_What you should do_.
Could you repeat the rows between the lines holding "Where should I click to: Click the Undo" and "will [x=71, y=133].", inclusive, with each "GUI agent" switched to "interface agent" and nothing else changed?
=== The input ===
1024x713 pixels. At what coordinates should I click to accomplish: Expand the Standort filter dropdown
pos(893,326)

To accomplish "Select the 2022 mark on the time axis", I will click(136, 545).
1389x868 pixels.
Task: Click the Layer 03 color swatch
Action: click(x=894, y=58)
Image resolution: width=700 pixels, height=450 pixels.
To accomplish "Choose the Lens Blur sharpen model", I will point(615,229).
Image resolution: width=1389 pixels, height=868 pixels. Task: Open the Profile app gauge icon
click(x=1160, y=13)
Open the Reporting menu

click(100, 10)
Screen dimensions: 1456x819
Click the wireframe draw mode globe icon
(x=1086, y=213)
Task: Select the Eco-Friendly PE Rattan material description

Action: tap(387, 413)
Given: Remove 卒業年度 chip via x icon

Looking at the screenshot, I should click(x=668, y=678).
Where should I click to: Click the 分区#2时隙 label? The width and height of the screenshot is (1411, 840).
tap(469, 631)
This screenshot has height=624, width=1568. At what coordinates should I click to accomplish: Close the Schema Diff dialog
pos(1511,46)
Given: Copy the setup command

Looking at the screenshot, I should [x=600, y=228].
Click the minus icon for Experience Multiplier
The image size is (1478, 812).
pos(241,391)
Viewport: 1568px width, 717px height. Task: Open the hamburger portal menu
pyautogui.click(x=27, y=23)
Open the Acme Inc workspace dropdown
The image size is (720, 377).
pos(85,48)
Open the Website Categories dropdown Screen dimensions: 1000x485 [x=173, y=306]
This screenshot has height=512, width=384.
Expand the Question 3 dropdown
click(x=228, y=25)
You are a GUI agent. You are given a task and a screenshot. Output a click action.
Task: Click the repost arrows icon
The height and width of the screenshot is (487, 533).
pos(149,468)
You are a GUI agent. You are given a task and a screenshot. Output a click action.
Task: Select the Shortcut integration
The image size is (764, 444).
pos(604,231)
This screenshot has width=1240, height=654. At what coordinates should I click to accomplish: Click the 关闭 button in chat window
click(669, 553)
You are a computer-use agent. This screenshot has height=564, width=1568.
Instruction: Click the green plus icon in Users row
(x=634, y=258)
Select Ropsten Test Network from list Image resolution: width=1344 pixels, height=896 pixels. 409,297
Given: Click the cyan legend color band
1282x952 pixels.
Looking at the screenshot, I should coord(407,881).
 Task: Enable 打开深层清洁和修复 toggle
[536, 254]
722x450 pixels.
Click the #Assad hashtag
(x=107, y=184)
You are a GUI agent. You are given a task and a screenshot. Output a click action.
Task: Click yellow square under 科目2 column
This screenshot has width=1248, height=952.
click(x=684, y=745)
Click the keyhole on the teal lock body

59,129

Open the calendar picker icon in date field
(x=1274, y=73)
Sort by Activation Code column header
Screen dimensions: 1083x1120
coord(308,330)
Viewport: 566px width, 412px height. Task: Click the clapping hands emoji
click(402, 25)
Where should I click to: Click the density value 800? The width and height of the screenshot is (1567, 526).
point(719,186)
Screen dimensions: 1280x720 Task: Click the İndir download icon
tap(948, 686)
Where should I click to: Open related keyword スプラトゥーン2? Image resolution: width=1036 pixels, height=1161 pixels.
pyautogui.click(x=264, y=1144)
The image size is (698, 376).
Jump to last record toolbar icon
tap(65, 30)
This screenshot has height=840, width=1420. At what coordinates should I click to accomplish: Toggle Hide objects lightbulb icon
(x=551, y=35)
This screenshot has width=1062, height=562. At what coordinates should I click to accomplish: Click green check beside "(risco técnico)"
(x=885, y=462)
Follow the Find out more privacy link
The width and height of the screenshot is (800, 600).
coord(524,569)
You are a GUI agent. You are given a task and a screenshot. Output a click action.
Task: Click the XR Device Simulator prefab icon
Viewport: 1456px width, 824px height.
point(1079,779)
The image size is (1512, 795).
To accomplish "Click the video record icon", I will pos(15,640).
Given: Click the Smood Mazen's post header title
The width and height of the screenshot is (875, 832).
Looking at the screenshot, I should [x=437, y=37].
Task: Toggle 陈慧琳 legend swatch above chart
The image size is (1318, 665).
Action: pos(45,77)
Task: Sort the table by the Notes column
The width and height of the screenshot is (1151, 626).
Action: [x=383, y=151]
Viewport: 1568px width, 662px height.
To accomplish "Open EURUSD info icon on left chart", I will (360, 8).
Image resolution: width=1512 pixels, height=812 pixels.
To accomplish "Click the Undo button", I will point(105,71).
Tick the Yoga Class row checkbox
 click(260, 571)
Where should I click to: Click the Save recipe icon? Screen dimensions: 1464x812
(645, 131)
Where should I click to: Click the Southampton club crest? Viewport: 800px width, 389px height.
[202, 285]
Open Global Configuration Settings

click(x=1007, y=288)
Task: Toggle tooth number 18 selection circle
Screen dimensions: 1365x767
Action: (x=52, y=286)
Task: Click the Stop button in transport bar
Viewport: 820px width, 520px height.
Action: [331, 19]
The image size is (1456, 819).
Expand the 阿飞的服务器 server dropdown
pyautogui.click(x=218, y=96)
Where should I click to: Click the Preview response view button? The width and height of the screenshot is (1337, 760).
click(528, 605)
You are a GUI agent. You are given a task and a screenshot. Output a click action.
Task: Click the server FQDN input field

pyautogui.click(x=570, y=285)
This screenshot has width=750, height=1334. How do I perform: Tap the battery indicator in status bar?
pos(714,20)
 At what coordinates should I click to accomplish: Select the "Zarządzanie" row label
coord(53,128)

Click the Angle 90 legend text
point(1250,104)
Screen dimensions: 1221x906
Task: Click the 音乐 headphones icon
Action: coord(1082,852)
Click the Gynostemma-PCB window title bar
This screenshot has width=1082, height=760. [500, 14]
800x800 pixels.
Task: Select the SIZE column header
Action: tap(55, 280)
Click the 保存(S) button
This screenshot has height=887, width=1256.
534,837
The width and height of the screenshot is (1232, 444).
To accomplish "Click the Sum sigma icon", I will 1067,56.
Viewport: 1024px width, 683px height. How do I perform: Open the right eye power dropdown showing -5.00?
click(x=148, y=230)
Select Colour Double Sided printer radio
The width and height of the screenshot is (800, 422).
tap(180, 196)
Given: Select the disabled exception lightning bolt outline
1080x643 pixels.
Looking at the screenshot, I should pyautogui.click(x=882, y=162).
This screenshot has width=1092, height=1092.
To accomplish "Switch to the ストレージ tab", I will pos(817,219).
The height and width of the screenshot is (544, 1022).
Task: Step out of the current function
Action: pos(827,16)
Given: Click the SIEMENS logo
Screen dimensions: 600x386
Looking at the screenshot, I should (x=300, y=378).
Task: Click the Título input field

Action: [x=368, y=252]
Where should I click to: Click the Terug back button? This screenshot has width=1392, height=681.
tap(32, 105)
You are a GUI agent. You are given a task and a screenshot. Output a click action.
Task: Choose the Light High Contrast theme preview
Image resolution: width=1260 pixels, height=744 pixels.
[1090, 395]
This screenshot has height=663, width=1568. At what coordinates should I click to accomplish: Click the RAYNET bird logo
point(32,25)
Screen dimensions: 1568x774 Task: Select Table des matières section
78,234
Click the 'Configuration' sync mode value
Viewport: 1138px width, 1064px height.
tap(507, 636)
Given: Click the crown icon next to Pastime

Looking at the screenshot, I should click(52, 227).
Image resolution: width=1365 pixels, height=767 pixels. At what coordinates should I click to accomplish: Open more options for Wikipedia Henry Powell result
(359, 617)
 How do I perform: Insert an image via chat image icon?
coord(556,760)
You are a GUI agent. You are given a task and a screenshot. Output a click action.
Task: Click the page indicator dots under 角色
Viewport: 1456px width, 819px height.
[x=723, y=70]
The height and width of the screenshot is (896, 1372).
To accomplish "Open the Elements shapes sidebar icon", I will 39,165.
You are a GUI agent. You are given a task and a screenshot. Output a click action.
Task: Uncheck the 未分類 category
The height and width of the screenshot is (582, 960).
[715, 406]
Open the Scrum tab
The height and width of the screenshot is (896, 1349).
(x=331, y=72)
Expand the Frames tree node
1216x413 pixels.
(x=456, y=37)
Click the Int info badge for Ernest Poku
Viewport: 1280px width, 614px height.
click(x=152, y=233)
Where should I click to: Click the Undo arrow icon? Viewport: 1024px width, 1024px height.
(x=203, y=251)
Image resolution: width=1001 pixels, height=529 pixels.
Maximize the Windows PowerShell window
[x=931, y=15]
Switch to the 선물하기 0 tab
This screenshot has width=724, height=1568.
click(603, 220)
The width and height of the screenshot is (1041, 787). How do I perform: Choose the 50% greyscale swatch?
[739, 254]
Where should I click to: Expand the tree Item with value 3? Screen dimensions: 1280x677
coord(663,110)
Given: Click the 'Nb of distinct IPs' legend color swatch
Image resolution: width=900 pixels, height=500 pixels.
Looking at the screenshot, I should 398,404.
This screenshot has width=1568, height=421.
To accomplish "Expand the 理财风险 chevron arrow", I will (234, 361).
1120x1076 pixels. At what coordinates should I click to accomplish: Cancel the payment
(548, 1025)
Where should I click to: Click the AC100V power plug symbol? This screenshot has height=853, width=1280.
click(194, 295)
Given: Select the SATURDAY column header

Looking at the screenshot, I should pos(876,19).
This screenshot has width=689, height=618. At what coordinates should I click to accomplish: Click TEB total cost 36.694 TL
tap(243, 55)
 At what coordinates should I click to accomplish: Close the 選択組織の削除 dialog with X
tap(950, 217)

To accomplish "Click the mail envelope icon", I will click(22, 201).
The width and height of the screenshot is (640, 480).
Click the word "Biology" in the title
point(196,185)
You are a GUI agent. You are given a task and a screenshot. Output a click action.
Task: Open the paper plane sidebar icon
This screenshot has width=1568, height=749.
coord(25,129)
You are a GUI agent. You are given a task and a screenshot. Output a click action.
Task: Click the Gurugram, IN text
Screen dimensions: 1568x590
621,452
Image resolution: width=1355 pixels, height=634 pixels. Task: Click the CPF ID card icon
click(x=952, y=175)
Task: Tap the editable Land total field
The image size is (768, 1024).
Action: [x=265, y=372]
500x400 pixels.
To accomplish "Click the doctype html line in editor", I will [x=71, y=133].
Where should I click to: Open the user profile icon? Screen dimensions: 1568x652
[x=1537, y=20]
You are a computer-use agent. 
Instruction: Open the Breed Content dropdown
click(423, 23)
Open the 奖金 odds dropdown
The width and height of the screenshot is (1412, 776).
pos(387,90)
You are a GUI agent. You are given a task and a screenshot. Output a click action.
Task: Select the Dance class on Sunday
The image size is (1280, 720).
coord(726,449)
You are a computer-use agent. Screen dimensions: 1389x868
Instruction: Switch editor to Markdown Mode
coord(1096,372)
===
_Response below_.
Where should I click to: Click the Undo arrow icon? Viewport: 1024px width, 1024px height.
(x=203, y=251)
Image resolution: width=1001 pixels, height=529 pixels.
Maximize the Windows PowerShell window
[x=931, y=15]
Switch to the 선물하기 0 tab
This screenshot has width=724, height=1568.
click(603, 220)
The width and height of the screenshot is (1041, 787). How do I perform: Choose the 50% greyscale swatch?
[739, 254]
Where should I click to: Expand the tree Item with value 3? Screen dimensions: 1280x677
coord(663,110)
Given: Click the 'Nb of distinct IPs' legend color swatch
Image resolution: width=900 pixels, height=500 pixels.
Looking at the screenshot, I should 398,404.
This screenshot has width=1568, height=421.
To accomplish "Expand the 理财风险 chevron arrow", I will (234, 361).
1120x1076 pixels. At what coordinates should I click to accomplish: Cancel the payment
(548, 1025)
Where should I click to: Click the AC100V power plug symbol? This screenshot has height=853, width=1280.
click(194, 295)
Given: Select the SATURDAY column header

Looking at the screenshot, I should pos(876,19).
This screenshot has width=689, height=618. At what coordinates should I click to accomplish: Click TEB total cost 36.694 TL
tap(243, 55)
 At what coordinates should I click to accomplish: Close the 選択組織の削除 dialog with X
tap(950, 217)

To accomplish "Click the mail envelope icon", I will click(22, 201).
The width and height of the screenshot is (640, 480).
Click the word "Biology" in the title
point(196,185)
You are a interface agent. You are given a task and a screenshot. Output a click action.
Task: Open the paper plane sidebar icon
This screenshot has width=1568, height=749.
coord(25,129)
You are a interface agent. You are given a task and a screenshot. Output a click action.
Task: Click the Gurugram, IN text
Screen dimensions: 1568x590
621,452
Image resolution: width=1355 pixels, height=634 pixels. Task: Click the CPF ID card icon
click(x=952, y=175)
Task: Tap the editable Land total field
The image size is (768, 1024).
Action: [x=265, y=372]
500x400 pixels.
To accomplish "Click the doctype html line in editor", I will [x=71, y=133].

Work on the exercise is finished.